Thirty-five dollars would pay for the rent and the piano bill too. Who are these people that spend that much for performing clowns and $1000 for toy sailboats? What kinda work they do and how they live and how come we ain't in on it? Where we are is who we are, Miss Moore always pointin out.
When the group returns to the neighborhood, Miss Morris engages the children in a conversation about the day. Sylvia’s friend Sugar is vocal about her feelings, which excites Miss Morris and angers Sylvia, who wants to escape to think about the day by herself.

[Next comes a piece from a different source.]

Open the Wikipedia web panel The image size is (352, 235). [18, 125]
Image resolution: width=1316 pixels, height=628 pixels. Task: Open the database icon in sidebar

"I think," say Sugar pushing me off her feet like she never done before cause I whip her ass in a minute, "that this is not much of a democracy if you ask me. Equal chance to pursue happiness means an equal crack at the dough, don't it?" Miss Moore is besides herself and I am disgusted with Sugar's treachery.
While Sugar runs ahead to the ice cream store, Sylvia lags behind, vowing to prosper. Sylvia never states exactly what she will do but she does make it clear that she is determined.
We start down the block and she gets ahead which is O.K. by me cause I'm going to the West End and then over to the Drive to think this day through. She can run if she want to and even run faster. But ain't nobody gonna beat me at nuthin.